My Biggest Failure so Far

by The137. Posted on Sep 12, 2020    17    10

They say that many people's greatest success comes immediately after their greatest failure, and while I don't know if thats true, I do know how much I've gained through this experience.

I started shutting off credit lines and closing accounts today. Its the vape-apocolypse (PMTA deadline by the FDA). The project was doomed regardless, but after today there's no reason to keep loosing money.

Lets go back to 2017ish. I was working in a vape shop and saw some new products gaining traction quickly. Nicotine salts. They seemed to solve all of the problems that people would talk about in the store. I won't get into details, but I saw what I thought was a great niche taking over the market.

I decided that this was a good entry point, and that I could open an online vape shop with minimal resources. The niche was less expensive than the rest of the industry, and I was fairly limited with my initial investment so it was a good fit. I thought that I knew the market well, and predicted that this was the next big thing.

» **Provided material**

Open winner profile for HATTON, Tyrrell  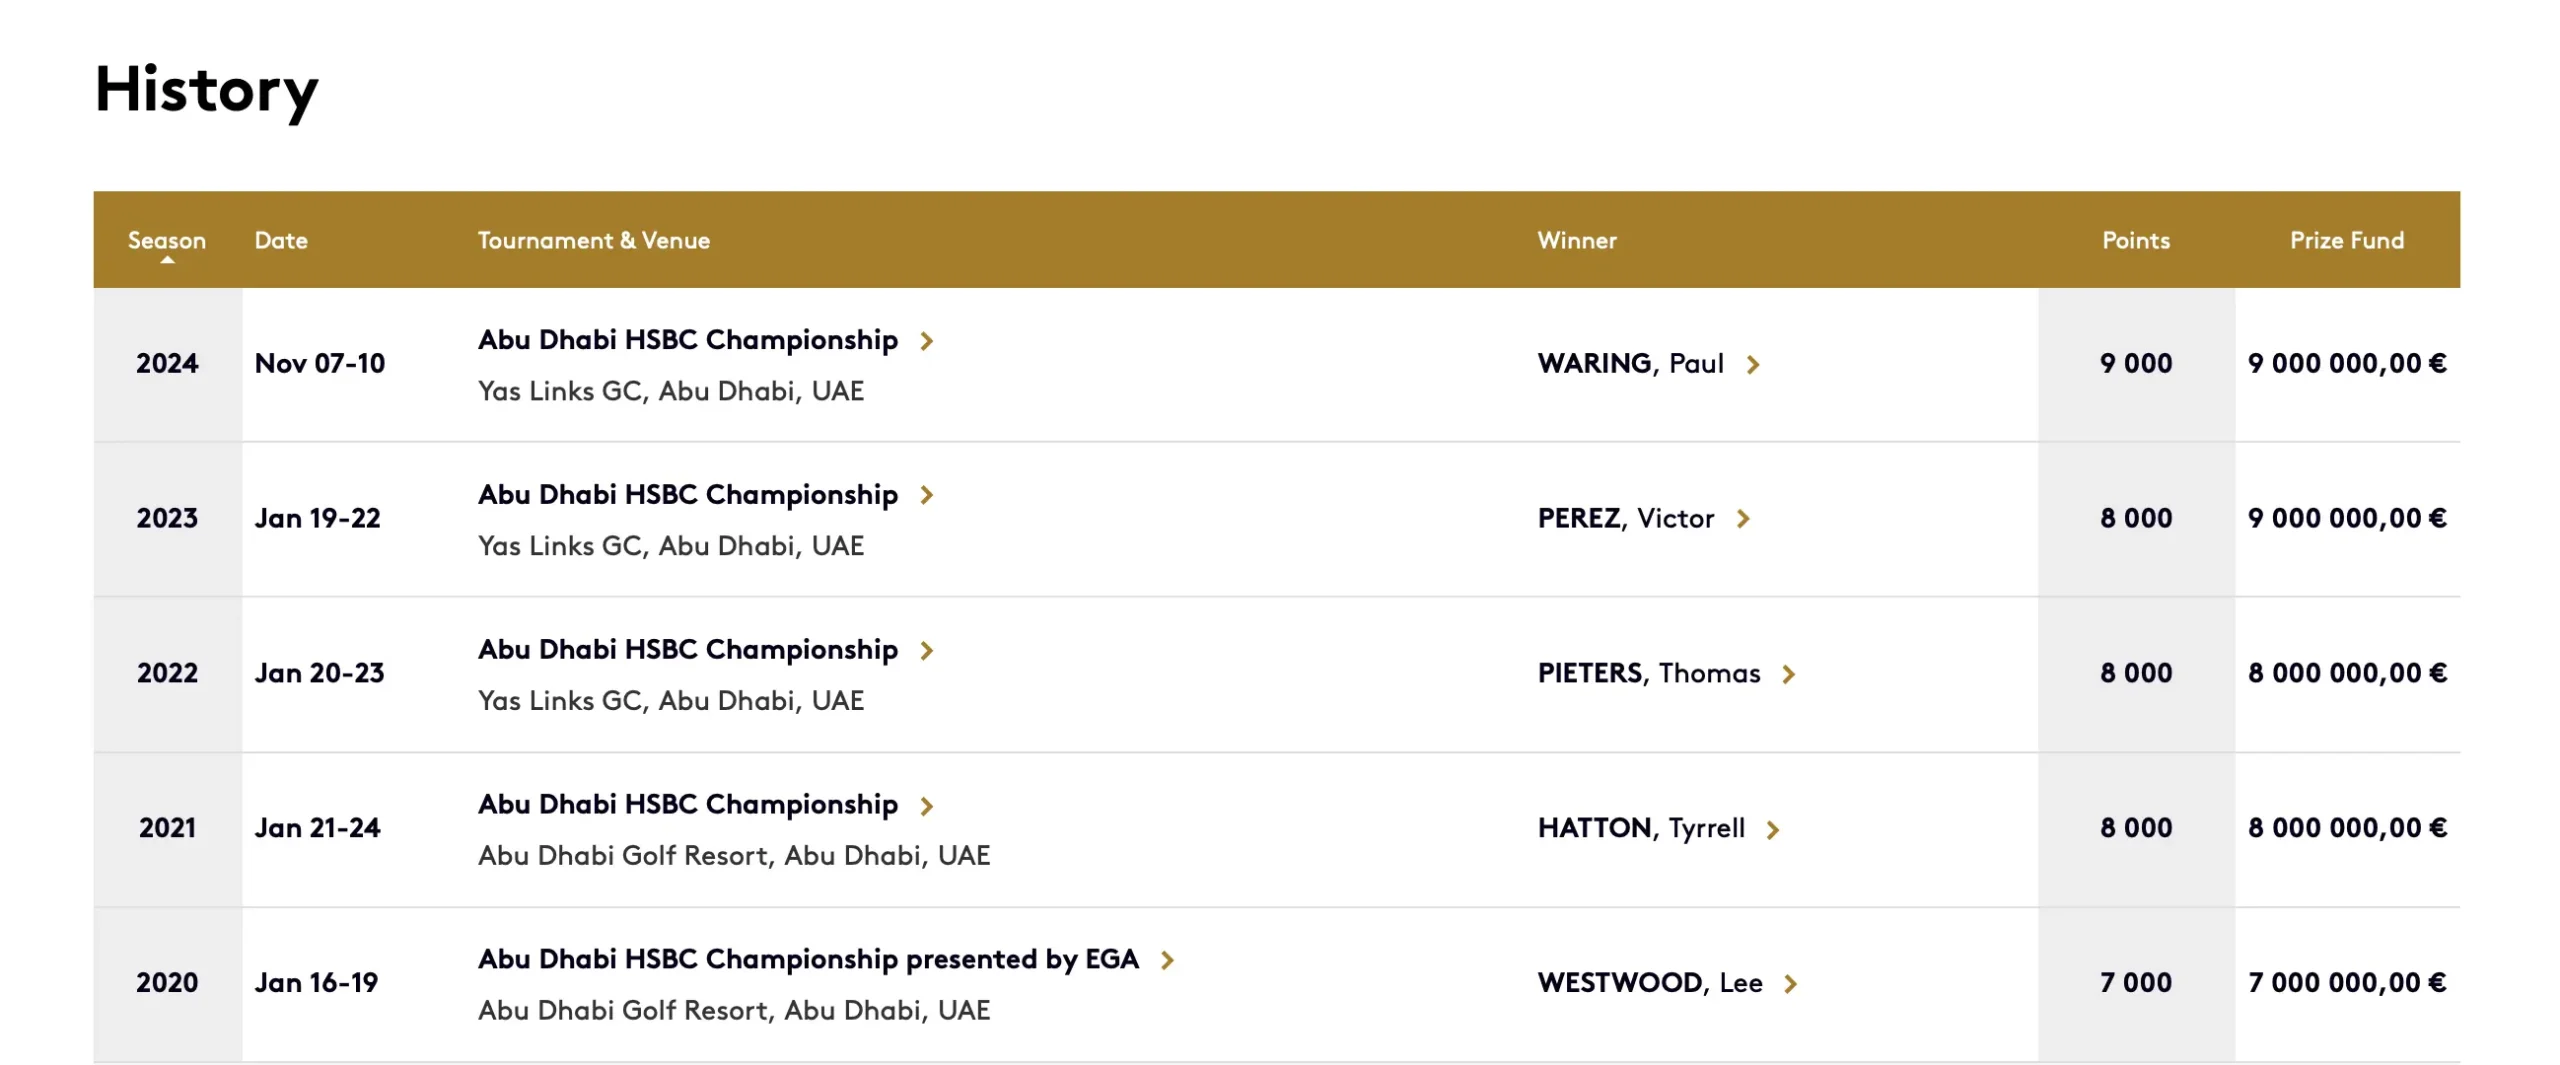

» **What you are asked to do**
List every number written in digits in the vape shop post, leaving out the digits in the author's name. The material has no connection to the vape shop post.

» **In response**
12, 2020, 17, 10, 2017